To be a woman who can do great things you need to be happy..
Minus happiness what takes over you is sadness, boredom, bad mood, hatred n etc etc which blind your focus.
Most of us believe that happiness is when we have this and that, when we have someone else apart from us to make us happy and that without em then there is no happiness.

I love the idea of "positive thinking" but to be honest, most of the "think yourself positive" tactics just don't work on me all the time..I am very impatient at times and I just want things to happen "pap" but well the idea is "always stay positive"

As it turns out, studies have shown that the brain can be trained to be happy (ha!ha don't ask me for reference)
Here is part of what my 2016 woman can do to be happy!!

1. Let go!.Did you know that being ignored triggers the same area of the brain as physical pain or that looking at photos of your ex lights up the same areas associated with craving and addiction? In laymen's terms, stalking your ex's Facebook feed is not going to do much for your "moving on" process None of us want to admit that we "crave" or feel "addicted" to someone who no longer wants to be with us but, but it happens.

When something or someone we wanted so badly starts to slip away, some of us are able to respectfully release while others simply tighten their grip. The latter never works; begging doesn't look good on anyone. Bottom Line: If you’re not being welcomed into someone’s home, heart or office space (and respected and appreciated while there) it’s best to stop knocking and go back into your own happy space.

2. Change your tune.
A study performed by experts at The University of Missouri found that listening to uplifting music can bring about a sense of happiness,
Go for funny songs like Psy-daddy"etc..and don't dwell on Adele's "hello"-wink!

3. Assume the best in people. If my friend delayed or never respond to a text makes me feel so bad sometimes thinking that our friendship had ended for reasons that I was unaware of and I would never get a chance to explain myself. Many unnecessary panic attacks later, I realized that not every missed call means someone is avoiding you and that terse look from your co-worker? It's probably not because you didn't fill up the paper in the printer.

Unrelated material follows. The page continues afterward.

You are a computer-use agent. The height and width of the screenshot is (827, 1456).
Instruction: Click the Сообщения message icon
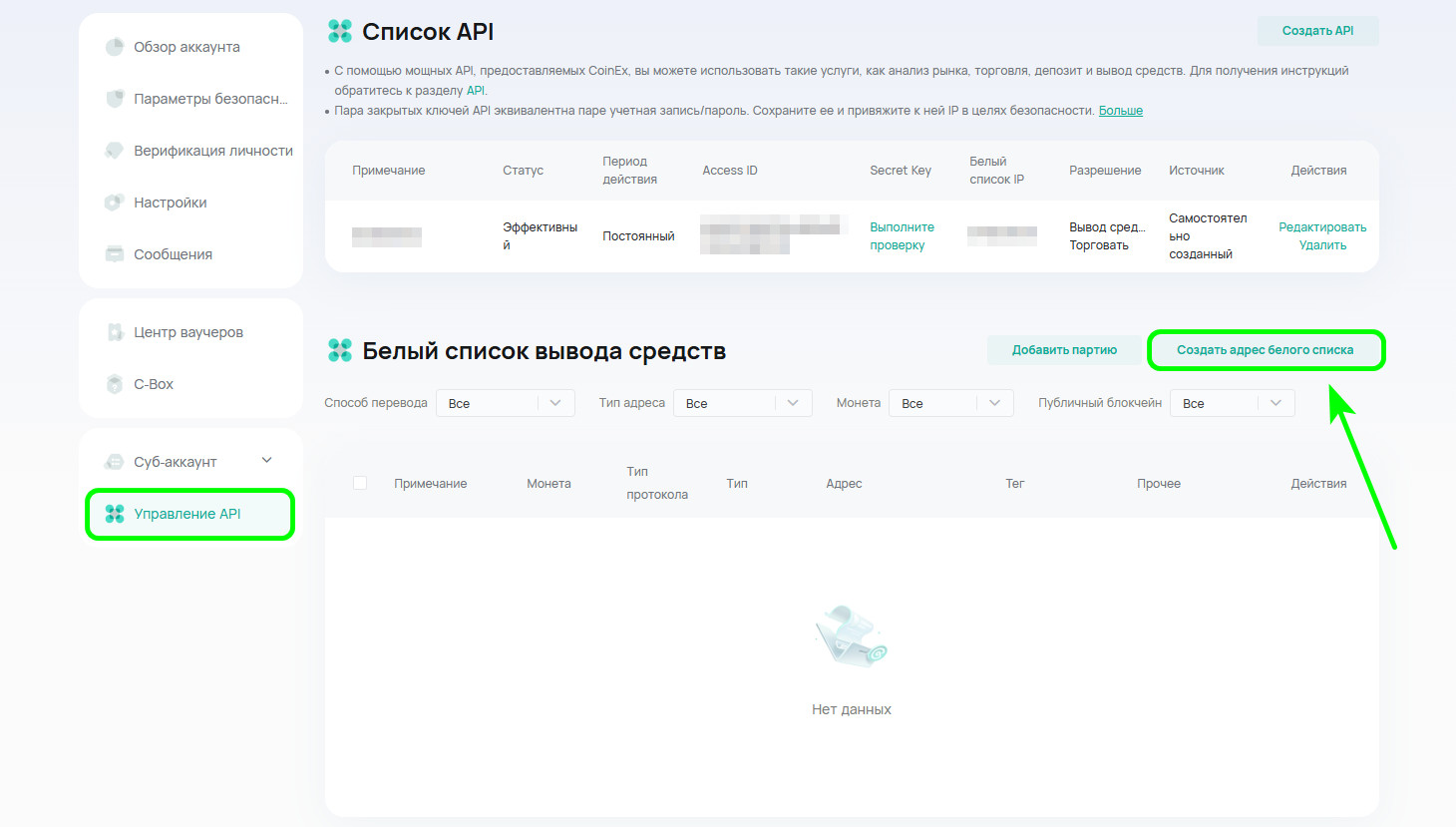pos(115,254)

Yes, there are selfish and manipulative people out there but spending your life looking around for slights and insults is a one-way ticket to misery. Worse, it can make you flash your cray too often and cause problems!
Give a benefit of a doubt(kind of still working on this area myself)

4. Find the present in your history but make room for the new. There’s a good chance that whatever I'm facing now, I've faced in the past and things turned out just fine. My past shows me that nothing can break me ... except me. Unfortunately, going back into the past without a clear understanding as to why I'm going there (and what I'm looking for) can turn out the same way as mindlessly walking into my attic, opening every box and then looking at my watch, wondering where the hell the day went.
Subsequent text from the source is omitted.